On the desktop side, it's not really about having parties agree to one standard, but games having HDR implementations that wildly in quality (with issues like raised/crushed blacks, lack of paperwhite setting, etc). There's also the issue with the Windows desktop looking bad on most displays with HDR enabled, but maybe Linux desktops will figure out a way around this like macOS does. In general, macOS probably has the best (i.e. most reliable) HDR implementation right now.

I expect this will even out over time (HDR debuted in 2016), but better start now so it's not delayed even further :)

HDR support for KDE Plasma 6 seems to be shaping up nicely
18 December 2023 at 1:15 pm UTC

QuoteSpider-Man: Remastered and Spider-Man: Miles Morales also work, but don't look particularly good with HDR, which might not actually be a Linux problem specifically.

Spider-Man Remastered looks pretty good on my LG C2 42" in HDR on Windows 11 (after setting paperwhite to 200 nits in the in-game settings menu, and disabling dynamic tonemapping in the TV's settings to use HGIG instead).

I've also used the Windows 11 HDR calibration tool to further improve results (it's kind of a must-have for most displays, not sure if Linux has an equivalent yet). In general, if you want to do HDR on Windows, you really need Windows 11 to get good results – and an OLED or miniLED display, not edge-lit LCD.

AMD FidelityFX Super Resolution 3 (FSR3) is now open source
15 December 2023 at 12:53 pm UTC Likes: 1

Quoting: EriI've been looking in to this a little and looks like the only APUs supported are the 7000 series. I know that using it to go from 30-40 fps to 60 creates too much input lag, but I thought it could be interesting to use it to go from 60 to 90 fps on the Steam Deck Oled, but unless they expand the supported hardware, looks like it won't happend.

Like upscaling, frame generation itself has some overhead. It's generally too much to handle for IGPs that aren't at the very top like a Radeon 780M. This is more noticeable the higher your input framerate is, since you'll have even less time to generate a frame.

Even on a RTX 4090, there's a glass ceiling with DLSS FG where you can't really reach more than ~220 FPS consistently no matter how lightweight the scene is.

Sons Of The Forest adds FSR 2.0 and better settings for Steam Deck
4 December 2023 at 7:12 pm UTC

Quoting: Mershl
Quoting: TheRiddickMaybe one day steam deck will get some sort of RDNA2 frame gen going.

"AMD FSR 3 Frame Generation is recommended to be used in situations where pre-interpolation, post-upscaling frame rate is a minimum of 60. In ideal situations FSR 3 will produce images up to 120fps from a 60fps game input." - https://gpuopen.com/fsr3-in-games-technical-details/

It might be somewhat usable with 45 FPS input (to 90 FPS output for an OLED Steam Deck) but latency won't be great and most importantly, there will probably be too much overhead for the frame generation to be worth it. Upscaling can sometimes have similar issues on integrated GPUs like the Deck's.
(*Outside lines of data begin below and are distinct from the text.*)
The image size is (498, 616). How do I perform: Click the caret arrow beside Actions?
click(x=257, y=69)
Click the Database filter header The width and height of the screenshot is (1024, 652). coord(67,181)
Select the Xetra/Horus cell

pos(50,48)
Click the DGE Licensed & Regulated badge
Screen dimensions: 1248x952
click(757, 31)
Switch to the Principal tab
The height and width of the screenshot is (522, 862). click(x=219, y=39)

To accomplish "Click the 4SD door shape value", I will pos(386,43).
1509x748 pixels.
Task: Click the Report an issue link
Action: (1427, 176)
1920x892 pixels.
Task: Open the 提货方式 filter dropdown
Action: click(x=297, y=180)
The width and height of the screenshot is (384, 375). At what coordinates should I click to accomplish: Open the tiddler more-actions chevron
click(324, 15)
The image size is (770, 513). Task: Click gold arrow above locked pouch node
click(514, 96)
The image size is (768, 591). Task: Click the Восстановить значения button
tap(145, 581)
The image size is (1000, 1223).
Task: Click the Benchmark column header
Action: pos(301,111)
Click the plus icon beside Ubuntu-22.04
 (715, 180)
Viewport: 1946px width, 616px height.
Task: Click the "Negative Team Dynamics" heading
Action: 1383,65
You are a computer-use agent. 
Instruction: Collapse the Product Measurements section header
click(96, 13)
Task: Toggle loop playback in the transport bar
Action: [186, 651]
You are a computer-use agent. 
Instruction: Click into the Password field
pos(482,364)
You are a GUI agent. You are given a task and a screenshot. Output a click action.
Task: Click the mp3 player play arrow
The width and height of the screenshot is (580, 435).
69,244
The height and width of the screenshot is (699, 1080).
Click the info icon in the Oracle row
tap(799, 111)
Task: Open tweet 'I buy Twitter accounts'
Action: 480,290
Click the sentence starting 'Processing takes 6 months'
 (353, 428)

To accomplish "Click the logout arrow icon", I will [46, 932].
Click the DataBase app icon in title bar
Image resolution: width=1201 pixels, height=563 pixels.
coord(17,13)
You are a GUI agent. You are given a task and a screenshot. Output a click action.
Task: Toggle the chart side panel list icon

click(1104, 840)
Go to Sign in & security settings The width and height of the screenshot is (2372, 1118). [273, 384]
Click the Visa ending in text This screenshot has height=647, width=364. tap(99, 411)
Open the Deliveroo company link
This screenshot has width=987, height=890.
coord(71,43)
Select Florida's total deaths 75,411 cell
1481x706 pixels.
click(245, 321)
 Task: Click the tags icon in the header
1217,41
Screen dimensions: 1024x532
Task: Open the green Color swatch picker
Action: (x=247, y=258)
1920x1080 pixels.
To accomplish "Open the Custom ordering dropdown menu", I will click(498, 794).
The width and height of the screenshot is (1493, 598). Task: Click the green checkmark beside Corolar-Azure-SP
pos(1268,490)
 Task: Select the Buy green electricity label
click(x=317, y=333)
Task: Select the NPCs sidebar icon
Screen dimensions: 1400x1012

Xorg is dead, long live Wayland - Red Hat Enterprise Linux (RHEL) dropping Xorg
29 November 2023 at 5:50 pm UTC Likes: 2

Quoting: CatKillerOLEDs would benefit from screensavers for the same reasons as CRTs did.

A black screen works very well for that, since it also provides the lowest possible power consumption while still providing instant resume times (if the display isn't actually put in suspend mode).